È in atto un gigantesco smottamento tellurico avvenuto in Occidente tra la fine del secondo millennio e l’inizio del terzo: l’esplosione dell’impoverimento del ceto medio a causa di un mix fatto di evaporazione di reti familiari e sociali, spinta bulimica alla collezione inesausta di beni ed esperienze, conseguente diminuzione delle disponibilità economiche. In questo contesto anche eventi che fanno ormai parte della naturalità dello svolgimento di una vita (separazioni, demenza dei genitori, perdita temporanea del lavoro) mettono persone e famiglie che non avevano mai conosciuto difficoltà nell’arrivare a fine mese, sul piano inclinato dell’impoverimento anche quando sono sopra la soglia ISEE, perché il capitale cruciale per la tenuta è costituito soprattutto dalle reti che aiutano a rielaborare le difficoltà e offrono opportunità. Se questa dotazione scarseggia, la situazione si fa critica, spesso insostenibile più sul piano psicologico che su quello economico. L’impoverimento del ceto medio (30% delle famiglie nel nord Italia, 60% su scala nazionale secondo Università Bicocca, Banca d’Italia ed EURISPES) se, dapprima, è stato vissuto dai protagonisti con vergogna, dovuta alla sensazione di non sentirsi all’altezza delle prestazioni richieste da questo mondo con l’asticella sempre troppo alta, dopo la crisi del 2008, col peggioramento diffuso delle condizioni economiche e l’aumento della precarietà lavorativa, è diventato risentimento, anche perché confrontato con l’altro grande smottamento tellurico avvenuto in questo stesso periodo: il fenomeno migratorio, vissuto come minaccia. Il neo-vulnerabile sembra rivolgersi allo Stato dicendogli: “Ma come? mi avevi promesso un progresso illimitato, ho pagato le tasse perché tu ti prendessi cura dei più poveri, ho tirato la cinghia perché tornassimo ai fasti pre-2008, e adesso che ho bisogno io, non mi vedi e ti occupi di quelli là che arrivano col barcone a rubarci il lavoro?”.

Abbiamo assistito a uno slancio di solidarietà in epoca pandemica, ma adesso pare stiano riaffiorando sentimenti e atteggiamenti di discriminazione e di intolleranza verso coloro che vivono situazioni di fragilità ed esclusione delle quali, il più delle volte, non sono oggettivamente responsabili. Da tempo le scienze sociali segnalano l’insorgere di sentimenti di aporofobia, la paura per la povertà o per i poveri. Come può essere interpretata? Perché i poveri ci fanno paura?
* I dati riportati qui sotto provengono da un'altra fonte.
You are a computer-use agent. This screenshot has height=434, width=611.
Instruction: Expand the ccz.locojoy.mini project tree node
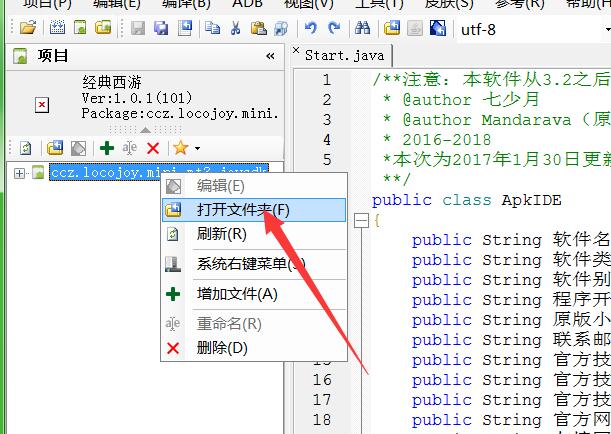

Il fastidio per i poveri è dovuto innanzitutto dalla sensazione di precarietà a cui si sentono esposti anche quelli che hanno una vita dignitosa sul piano economico. Se ti senti precario chiunque circoli intorno a te viene vissuto come una minaccia. L’irresistibile discesa del ceto medio non avviene solo in Italia, ma in tutto l’Occidente. È un processo di progressiva marginalizzazione dell’Occidente e della razza bianca. Non è rielaborabile con qualche discorsetto e, purtroppo, le narrazioni che circolano continuano a brandire ritornelli bolsi del tipo “andrà tutto bene”, “è colpa di quelli che arrivano col barcone”. Chi ha il posto fisso guarda l’altro col coltello tra i denti perché, anche se ha un buon reddito, corre come un matto per mantenere non solo un certo tenore di vita, ma anche per far studiare i figli all’università in un’altra città e per prendersi cura di genitori anziani con patologie serie. In una vita tutta di corsa, ossessionata dal controllo di ogni spiffero per timore che il castello di carta crolli, il povero è una pietra di inciampo, un fastidio, un produttore di senso di colpa. Tutto deve essere perfetto.